* **Your objective**:
Please rename "Read Post" to "Read Article" in the records below, covering everything from the line containing "Enviar (1160, 958)" down to the line containing "Om oss (299, 171)", and return those lines alone with nothing else changed.

-- Begin Material shown --

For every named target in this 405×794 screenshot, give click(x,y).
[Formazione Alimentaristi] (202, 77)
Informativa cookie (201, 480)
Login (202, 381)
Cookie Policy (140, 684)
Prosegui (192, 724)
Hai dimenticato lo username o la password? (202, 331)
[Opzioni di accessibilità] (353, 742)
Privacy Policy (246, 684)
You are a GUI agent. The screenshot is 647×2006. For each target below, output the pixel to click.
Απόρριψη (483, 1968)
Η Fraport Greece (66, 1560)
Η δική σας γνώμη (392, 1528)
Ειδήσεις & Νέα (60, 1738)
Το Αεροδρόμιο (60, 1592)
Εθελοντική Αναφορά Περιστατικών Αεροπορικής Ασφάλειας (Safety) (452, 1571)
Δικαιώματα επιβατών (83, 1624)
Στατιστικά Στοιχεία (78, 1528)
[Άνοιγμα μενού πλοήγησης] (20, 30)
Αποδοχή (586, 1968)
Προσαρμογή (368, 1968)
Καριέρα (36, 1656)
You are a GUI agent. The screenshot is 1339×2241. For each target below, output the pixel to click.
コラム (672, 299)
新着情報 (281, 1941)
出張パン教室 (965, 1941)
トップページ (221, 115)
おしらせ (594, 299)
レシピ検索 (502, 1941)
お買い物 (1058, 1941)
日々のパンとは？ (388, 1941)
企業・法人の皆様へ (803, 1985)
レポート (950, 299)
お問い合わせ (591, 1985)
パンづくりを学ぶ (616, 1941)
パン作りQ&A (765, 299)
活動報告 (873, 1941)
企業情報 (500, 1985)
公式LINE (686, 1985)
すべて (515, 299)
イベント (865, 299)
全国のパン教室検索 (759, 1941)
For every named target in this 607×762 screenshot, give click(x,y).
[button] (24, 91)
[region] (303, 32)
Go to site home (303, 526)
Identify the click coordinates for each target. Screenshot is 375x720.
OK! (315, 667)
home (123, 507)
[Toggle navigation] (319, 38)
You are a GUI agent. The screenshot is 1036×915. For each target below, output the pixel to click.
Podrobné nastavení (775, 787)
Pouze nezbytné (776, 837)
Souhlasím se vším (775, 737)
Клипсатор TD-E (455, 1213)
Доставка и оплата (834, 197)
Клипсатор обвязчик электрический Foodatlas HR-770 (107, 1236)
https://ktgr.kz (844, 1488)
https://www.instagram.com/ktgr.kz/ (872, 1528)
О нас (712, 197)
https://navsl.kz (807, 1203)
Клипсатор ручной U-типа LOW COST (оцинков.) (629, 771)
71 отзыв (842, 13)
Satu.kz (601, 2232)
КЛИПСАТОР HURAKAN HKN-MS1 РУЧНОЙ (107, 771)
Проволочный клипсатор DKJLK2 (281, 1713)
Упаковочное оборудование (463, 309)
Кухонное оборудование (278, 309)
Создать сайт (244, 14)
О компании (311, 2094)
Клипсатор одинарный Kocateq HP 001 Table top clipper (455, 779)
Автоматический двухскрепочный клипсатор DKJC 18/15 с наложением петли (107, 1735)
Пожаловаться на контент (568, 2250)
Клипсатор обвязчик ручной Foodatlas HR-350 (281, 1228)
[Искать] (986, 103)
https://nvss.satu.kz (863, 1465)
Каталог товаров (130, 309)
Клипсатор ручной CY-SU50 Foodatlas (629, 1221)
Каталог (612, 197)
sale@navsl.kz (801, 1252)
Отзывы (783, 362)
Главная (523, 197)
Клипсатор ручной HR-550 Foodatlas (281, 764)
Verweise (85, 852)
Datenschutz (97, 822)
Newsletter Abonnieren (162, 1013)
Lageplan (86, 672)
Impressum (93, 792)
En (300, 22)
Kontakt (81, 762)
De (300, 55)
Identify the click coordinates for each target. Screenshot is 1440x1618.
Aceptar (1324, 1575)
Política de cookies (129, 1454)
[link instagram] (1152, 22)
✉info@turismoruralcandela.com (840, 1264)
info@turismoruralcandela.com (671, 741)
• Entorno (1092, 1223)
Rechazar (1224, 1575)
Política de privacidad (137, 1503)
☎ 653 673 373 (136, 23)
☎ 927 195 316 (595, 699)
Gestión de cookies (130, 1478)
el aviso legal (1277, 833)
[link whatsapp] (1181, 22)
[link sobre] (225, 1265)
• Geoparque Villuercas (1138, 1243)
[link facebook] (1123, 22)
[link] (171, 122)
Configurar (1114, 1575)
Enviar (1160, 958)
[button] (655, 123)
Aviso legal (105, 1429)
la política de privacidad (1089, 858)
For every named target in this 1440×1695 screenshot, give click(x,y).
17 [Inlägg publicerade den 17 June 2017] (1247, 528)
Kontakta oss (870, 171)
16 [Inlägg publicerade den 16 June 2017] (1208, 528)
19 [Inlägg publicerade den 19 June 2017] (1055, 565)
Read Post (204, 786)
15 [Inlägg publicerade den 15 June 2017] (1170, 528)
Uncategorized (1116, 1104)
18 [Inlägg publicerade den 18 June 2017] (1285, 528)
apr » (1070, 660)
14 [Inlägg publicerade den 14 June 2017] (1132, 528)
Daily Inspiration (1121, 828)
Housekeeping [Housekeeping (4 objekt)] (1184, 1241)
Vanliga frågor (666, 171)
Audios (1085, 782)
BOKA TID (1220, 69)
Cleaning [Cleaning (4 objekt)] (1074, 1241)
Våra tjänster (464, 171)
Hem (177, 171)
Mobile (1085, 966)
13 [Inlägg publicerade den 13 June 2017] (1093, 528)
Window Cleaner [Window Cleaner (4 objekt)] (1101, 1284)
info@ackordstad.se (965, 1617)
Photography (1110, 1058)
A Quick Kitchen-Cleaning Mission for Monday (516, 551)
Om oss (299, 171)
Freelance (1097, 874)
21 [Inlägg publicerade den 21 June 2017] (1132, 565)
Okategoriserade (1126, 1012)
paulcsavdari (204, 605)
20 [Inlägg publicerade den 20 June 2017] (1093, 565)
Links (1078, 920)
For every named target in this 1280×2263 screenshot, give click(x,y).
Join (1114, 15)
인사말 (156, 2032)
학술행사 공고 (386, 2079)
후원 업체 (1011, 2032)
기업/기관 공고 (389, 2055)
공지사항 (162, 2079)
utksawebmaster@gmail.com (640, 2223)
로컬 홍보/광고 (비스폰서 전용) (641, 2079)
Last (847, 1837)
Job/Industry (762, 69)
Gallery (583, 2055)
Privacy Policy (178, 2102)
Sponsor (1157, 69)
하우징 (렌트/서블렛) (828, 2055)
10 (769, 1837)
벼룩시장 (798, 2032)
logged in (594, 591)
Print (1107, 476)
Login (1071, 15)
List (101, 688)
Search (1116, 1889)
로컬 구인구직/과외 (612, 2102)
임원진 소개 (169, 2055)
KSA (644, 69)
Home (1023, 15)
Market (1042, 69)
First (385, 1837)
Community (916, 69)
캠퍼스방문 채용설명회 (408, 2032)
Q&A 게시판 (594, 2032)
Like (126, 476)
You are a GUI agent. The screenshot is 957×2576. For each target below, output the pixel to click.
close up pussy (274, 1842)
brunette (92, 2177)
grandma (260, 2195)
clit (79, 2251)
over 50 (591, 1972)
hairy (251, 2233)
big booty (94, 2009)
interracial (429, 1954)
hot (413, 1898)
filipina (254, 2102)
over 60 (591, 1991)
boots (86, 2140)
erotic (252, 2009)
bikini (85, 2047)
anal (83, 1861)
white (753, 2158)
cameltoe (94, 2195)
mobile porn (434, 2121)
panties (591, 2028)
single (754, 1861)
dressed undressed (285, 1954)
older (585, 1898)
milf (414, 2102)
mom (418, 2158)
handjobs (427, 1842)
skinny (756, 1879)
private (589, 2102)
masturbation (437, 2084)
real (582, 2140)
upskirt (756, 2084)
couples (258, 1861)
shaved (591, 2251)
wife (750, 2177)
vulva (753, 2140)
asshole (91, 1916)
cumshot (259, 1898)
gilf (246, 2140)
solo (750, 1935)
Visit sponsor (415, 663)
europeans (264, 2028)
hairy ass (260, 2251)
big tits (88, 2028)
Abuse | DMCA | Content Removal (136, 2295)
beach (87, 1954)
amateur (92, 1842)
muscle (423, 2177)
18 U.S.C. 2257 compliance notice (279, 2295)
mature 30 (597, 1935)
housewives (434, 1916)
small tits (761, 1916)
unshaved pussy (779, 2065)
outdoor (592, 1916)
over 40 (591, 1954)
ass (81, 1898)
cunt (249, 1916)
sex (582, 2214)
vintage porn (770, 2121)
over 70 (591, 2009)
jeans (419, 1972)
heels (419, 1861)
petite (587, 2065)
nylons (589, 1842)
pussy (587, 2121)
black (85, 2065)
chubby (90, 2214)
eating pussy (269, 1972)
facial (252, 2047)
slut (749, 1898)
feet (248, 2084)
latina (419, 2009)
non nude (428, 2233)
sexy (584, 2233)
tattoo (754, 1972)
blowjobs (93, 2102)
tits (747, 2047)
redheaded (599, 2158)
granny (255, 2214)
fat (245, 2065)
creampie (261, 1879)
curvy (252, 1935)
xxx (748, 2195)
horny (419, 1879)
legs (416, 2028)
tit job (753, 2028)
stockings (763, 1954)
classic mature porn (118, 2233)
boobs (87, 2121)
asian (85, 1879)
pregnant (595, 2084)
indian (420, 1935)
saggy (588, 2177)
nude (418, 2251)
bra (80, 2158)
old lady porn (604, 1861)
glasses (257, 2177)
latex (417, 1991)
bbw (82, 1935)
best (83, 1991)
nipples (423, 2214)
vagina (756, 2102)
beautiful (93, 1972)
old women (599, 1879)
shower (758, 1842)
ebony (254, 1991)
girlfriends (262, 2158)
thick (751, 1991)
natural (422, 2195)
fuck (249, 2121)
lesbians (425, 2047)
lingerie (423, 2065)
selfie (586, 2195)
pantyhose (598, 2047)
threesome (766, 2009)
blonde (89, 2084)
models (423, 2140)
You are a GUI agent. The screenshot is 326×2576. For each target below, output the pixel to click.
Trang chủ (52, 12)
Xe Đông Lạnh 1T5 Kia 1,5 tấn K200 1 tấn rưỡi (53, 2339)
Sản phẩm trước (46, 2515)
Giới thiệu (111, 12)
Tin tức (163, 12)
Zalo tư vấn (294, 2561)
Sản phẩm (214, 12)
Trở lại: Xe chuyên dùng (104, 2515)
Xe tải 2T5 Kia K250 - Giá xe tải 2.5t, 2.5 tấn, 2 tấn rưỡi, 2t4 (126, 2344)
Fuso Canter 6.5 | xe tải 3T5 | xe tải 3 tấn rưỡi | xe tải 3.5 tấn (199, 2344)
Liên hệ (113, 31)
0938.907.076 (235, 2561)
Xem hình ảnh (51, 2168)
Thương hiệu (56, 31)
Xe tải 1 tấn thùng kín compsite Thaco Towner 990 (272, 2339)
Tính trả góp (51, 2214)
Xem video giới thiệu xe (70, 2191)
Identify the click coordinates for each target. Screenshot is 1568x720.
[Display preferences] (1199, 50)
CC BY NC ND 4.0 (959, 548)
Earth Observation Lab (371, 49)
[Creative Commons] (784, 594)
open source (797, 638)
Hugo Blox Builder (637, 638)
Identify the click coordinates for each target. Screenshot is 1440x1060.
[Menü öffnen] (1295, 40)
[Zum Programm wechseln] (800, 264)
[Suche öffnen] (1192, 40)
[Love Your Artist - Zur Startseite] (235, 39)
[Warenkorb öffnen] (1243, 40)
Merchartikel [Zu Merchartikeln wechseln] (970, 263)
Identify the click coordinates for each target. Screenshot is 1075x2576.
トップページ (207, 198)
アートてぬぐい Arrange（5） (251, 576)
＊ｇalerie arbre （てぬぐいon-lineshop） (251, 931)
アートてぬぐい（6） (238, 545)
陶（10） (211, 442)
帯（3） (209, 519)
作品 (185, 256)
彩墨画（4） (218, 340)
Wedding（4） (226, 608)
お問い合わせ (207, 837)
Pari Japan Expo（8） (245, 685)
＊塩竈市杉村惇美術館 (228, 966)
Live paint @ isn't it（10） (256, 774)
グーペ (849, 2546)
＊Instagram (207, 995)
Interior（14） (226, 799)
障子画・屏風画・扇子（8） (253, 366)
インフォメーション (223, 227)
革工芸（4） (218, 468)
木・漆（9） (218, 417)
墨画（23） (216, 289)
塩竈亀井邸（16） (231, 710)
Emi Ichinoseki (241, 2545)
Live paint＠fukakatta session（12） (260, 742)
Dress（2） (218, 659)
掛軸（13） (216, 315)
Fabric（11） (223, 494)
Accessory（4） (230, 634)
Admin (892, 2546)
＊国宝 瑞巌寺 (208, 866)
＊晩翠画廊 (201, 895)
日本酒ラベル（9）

-- End Material shown --

* **Answer to this exercise**:
Enviar (1160, 958)
[button] (655, 123)
Aviso legal (105, 1429)
la política de privacidad (1089, 858)
For every named target in this 1440×1695 screenshot, give click(x,y).
17 [Inlägg publicerade den 17 June 2017] (1247, 528)
Kontakta oss (870, 171)
16 [Inlägg publicerade den 16 June 2017] (1208, 528)
19 [Inlägg publicerade den 19 June 2017] (1055, 565)
Read Article (204, 786)
15 [Inlägg publicerade den 15 June 2017] (1170, 528)
Uncategorized (1116, 1104)
18 [Inlägg publicerade den 18 June 2017] (1285, 528)
apr » (1070, 660)
14 [Inlägg publicerade den 14 June 2017] (1132, 528)
Daily Inspiration (1121, 828)
Housekeeping [Housekeeping (4 objekt)] (1184, 1241)
Vanliga frågor (666, 171)
Audios (1085, 782)
BOKA TID (1220, 69)
Cleaning [Cleaning (4 objekt)] (1074, 1241)
Våra tjänster (464, 171)
Hem (177, 171)
Mobile (1085, 966)
13 [Inlägg publicerade den 13 June 2017] (1093, 528)
Window Cleaner [Window Cleaner (4 objekt)] (1101, 1284)
info@ackordstad.se (965, 1617)
Photography (1110, 1058)
A Quick Kitchen-Cleaning Mission for Monday (516, 551)
Om oss (299, 171)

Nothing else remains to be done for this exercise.